• Prompt a
In the forum thread about coilovers below, translate this sentence into Spanish: "Considerably smoother ride than I expected after my first set of coilovers (FKs on my old Passat)."

• Text block
# H&R vs. Vogtland - Coilovers and settings



## awd42 (Dec 8, 2007)

Just wanted to know if those of you who have coilovers, what are the highest settings for both H&R and Vogtland? And does this close up the wheel gap?


----------



## Uberhare (Jul 30, 2003)

*Re: H&R vs. Vogtland - Coilovers and settings (awd42)*


_Quote, originally posted by *awd42* »_Just wanted to know if those of you who have coilovers, what are the highest settings for both H&R and Vogtland? And does this close up the wheel gap? 

Vogtland coilovers installed on my 2.7T. These are non-adjustable in terms of rebound, dampening, etc....you can only adjust height:


----------



## awd42 (Dec 8, 2007)

*Re: H&R vs. Vogtland - Coilovers and settings (Uberhare)*

Wow, very impressive. Hows the ride with the Vogtlands and at what height did you set it to?


----------



## B4 VARIANT STYLE!!! (Aug 14, 2003)

*Re: H&R vs. Vogtland - Coilovers and settings (awd42)*

















Mine on H&Rs, can easily go lower if I wanted. Considerably smoother ride than I expected after my first set of coilovers (FKs on my old Passat). Very happy with them.


----------

• Data entries
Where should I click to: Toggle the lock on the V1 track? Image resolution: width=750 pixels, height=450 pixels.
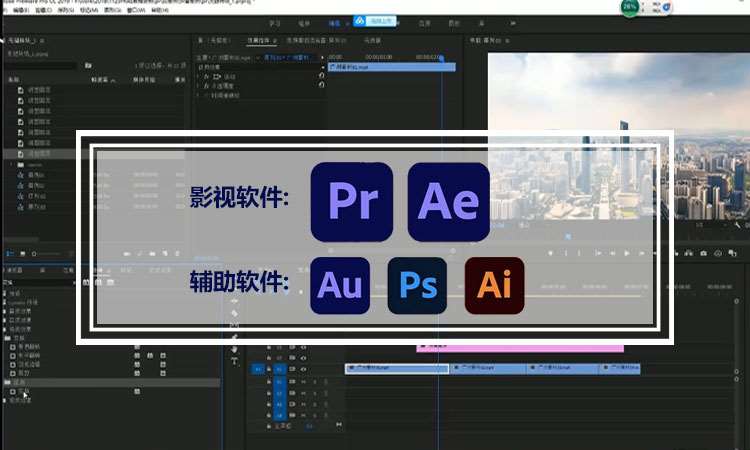click(269, 369)
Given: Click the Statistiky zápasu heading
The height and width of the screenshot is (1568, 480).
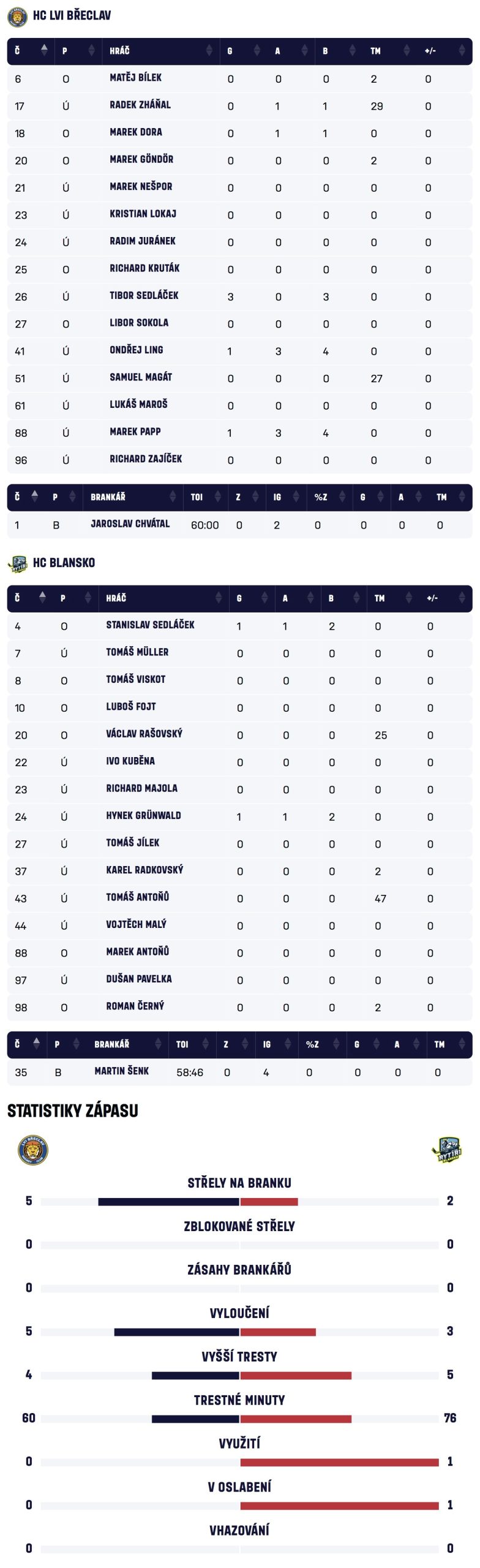Looking at the screenshot, I should 72,1111.
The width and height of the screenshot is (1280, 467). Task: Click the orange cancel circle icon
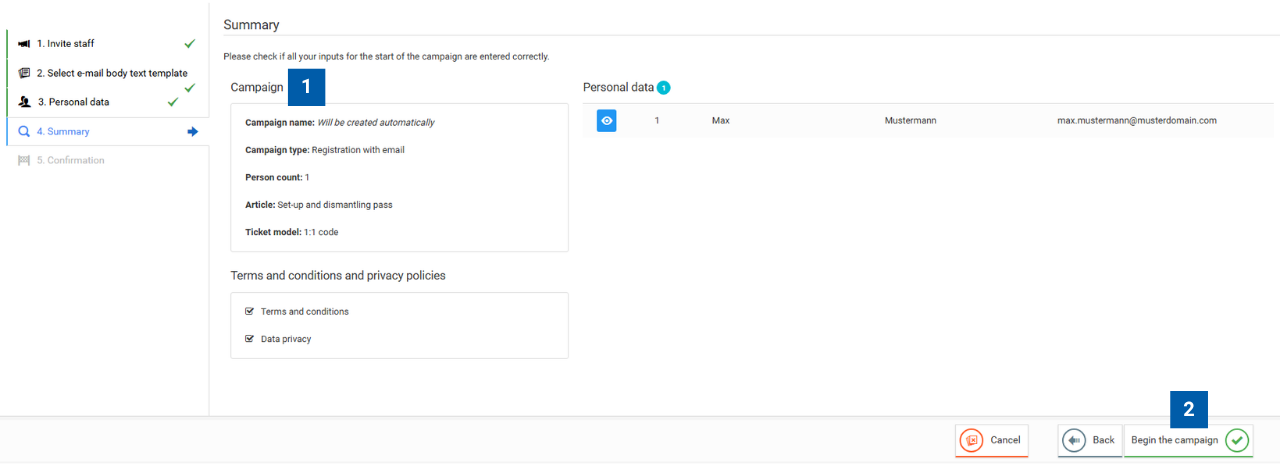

• Prompt b
Reproduce word for word the three rows that follow the coilover forum thread above, without the pictures.

• Task response a
Una conducción considerablemente más suave de lo que esperaba tras mi primer juego de coilovers (FK en mi viejo Passat).

• Task response b
Where should I click to: Toggle the lock on the V1 track? Image resolution: width=750 pixels, height=450 pixels.
click(269, 369)
Given: Click the Statistiky zápasu heading
The height and width of the screenshot is (1568, 480).
Looking at the screenshot, I should 72,1111.
The width and height of the screenshot is (1280, 467). Task: Click the orange cancel circle icon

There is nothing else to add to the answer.